Food watchdog says yes to 43,000-tonne land-based salmon farm
Norwegian industrial site owner plans hybrid RAS and flow-through facility
Norway’s food safety watchdog has approved plans for the production of 43,000 tonnes of salmon at an on-land facility in Mongstad, an industrial site in Vestland county close to the country’s largest oil refinery, reports Fish Farming Expert's sister site, LandbasedAQ.
ABP Aqua Mongstad, a company established by site owner Asset Buyout Partners (ABP), is behind the project which is based on a combination of recirculating aquaculture system (RAS) and flow-through technology. The company also wants to produce 1,800 tonnes of smolts at the facility.
Standing biomass will be up to 29,135 tonnes in the food fish plant and up to 762 tonnes in the smolt facility.
Desalinated water
The facility at Mongstad will use desalinated seawater for the production of smolts, and seawater for the production of post-smolts and food fish. The water intake will be from a depth of 80 metres in the Fensfjord and will be filtered and UV disinfected.
Effluent from the fish farm will be treated in a mechanical sewage treatment plant with discharge at a depth of 30 metres.
The Norwegian Food Safety Authority has approved the plan, on condition that smolts are not produced for farming in marine sites.
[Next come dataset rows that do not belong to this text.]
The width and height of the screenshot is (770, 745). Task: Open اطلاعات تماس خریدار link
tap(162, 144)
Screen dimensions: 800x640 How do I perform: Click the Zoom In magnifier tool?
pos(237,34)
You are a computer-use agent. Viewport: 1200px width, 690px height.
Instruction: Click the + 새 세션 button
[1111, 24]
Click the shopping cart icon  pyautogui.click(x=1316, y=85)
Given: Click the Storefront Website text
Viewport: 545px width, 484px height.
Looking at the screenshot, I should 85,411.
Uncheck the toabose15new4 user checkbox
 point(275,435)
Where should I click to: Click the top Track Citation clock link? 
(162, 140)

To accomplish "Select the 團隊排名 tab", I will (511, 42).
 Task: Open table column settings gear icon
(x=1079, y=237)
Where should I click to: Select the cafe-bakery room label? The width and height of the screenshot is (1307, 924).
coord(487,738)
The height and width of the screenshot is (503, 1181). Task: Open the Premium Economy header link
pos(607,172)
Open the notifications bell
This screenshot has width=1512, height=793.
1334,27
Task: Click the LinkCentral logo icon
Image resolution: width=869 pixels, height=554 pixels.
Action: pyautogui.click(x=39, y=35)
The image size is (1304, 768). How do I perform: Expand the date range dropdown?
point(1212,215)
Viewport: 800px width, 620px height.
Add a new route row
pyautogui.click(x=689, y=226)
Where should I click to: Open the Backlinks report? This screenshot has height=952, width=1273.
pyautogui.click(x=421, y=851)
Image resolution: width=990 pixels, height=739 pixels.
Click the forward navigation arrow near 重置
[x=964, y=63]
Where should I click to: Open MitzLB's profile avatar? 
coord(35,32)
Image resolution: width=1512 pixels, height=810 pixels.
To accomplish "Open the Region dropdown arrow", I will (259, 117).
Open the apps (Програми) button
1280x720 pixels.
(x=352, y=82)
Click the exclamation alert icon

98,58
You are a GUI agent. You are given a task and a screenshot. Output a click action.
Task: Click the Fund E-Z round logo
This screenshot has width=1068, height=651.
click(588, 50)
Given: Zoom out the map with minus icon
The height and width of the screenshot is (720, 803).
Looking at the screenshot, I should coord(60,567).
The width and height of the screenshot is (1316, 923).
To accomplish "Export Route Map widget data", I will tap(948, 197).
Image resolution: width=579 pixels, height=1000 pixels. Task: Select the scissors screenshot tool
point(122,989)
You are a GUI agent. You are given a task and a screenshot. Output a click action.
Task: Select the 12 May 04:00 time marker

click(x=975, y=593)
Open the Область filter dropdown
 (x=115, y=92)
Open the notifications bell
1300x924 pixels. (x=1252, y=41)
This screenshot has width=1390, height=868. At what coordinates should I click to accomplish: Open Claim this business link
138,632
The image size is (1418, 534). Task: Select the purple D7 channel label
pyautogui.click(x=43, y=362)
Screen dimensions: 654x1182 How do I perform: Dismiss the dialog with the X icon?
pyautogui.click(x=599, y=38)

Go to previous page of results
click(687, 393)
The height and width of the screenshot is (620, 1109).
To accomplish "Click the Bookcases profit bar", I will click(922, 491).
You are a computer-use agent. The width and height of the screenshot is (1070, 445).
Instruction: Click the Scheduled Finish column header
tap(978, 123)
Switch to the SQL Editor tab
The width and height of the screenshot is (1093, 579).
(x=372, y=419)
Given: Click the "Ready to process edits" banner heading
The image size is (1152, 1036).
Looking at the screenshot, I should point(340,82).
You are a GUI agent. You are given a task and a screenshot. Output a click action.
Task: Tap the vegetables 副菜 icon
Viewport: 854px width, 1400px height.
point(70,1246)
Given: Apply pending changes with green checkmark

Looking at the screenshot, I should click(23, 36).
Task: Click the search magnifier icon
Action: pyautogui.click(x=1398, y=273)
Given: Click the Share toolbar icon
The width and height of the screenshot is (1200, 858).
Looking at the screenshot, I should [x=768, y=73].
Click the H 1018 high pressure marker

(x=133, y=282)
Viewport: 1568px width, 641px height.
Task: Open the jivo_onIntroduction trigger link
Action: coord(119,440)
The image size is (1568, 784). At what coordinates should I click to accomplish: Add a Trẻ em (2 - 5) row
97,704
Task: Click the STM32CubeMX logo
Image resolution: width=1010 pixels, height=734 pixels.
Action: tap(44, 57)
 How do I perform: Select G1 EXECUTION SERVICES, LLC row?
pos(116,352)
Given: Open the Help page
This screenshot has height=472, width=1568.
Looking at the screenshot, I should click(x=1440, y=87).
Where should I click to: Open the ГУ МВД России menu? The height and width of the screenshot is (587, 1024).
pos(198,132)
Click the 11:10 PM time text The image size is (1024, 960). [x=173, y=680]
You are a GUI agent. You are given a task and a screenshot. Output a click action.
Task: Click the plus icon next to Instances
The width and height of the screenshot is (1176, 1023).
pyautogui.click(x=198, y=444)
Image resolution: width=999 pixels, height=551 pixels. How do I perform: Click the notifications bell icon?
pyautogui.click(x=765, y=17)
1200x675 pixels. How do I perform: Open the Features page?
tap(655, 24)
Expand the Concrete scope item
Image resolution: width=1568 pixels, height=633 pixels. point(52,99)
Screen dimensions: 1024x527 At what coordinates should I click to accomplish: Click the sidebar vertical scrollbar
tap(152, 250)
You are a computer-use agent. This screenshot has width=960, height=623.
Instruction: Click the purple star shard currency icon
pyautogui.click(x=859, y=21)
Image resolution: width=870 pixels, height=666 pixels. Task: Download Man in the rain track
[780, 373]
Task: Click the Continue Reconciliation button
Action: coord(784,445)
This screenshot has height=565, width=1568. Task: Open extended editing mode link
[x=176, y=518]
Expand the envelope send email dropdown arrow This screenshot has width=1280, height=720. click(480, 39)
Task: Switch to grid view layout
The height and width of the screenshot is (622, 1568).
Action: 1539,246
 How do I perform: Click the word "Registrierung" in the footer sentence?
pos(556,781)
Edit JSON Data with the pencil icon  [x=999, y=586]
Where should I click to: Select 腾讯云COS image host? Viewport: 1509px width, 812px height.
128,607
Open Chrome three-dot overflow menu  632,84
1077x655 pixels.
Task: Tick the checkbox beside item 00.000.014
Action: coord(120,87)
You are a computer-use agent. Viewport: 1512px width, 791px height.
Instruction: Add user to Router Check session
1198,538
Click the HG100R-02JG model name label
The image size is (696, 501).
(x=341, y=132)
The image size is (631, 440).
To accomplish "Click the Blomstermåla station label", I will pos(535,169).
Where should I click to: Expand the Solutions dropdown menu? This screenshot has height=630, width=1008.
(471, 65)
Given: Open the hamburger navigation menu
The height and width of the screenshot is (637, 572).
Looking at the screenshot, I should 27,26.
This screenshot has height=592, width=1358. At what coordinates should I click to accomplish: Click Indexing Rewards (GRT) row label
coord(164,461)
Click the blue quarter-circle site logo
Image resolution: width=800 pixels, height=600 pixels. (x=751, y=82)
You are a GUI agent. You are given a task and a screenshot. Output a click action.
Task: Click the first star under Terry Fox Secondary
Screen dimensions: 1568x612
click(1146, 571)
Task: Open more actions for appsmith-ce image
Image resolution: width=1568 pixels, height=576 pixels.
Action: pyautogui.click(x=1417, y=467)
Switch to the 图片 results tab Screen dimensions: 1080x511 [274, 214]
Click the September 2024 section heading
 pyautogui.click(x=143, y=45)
This is because there is a relatively short distance of 450 metres between the intake and discharge sites.
“This is significantly shorter than the 5 km which is considered to be sufficient to reduce the risk of infection spreading to hatcheries,” wrote the Authority.
Self-infection
Although water used in the RAS facility (for smolts up to 80 grams) will be purified using reverse osmosis (RO) and UV, seawater used for post-smolts (up to 280 g) will not be purified using RO.
“The Norwegian Food Safety Authority cannot see that it has been proven that the intake water will not be affected by possible contamination from the waste water, i.e. self-infection, and we consider that the biosecurity measures described in the application are adapted to the production of food fish, not hatchery fish,” stated the Authority.
“We consider that the measures the company has described to compensate for the short distance between intake and drain are not sufficient to prevent possible self-infection, and especially between food fish and hatchery fish.
“The Norwegian Food Safety Authority therefore sets conditions that the location Mongstad is not approved for the production of fish for release (to marine sites).”
Any possible risk of infection transferring from discharge water to marine sites is considered acceptable, as there are no farms within 5 km of the discharge site.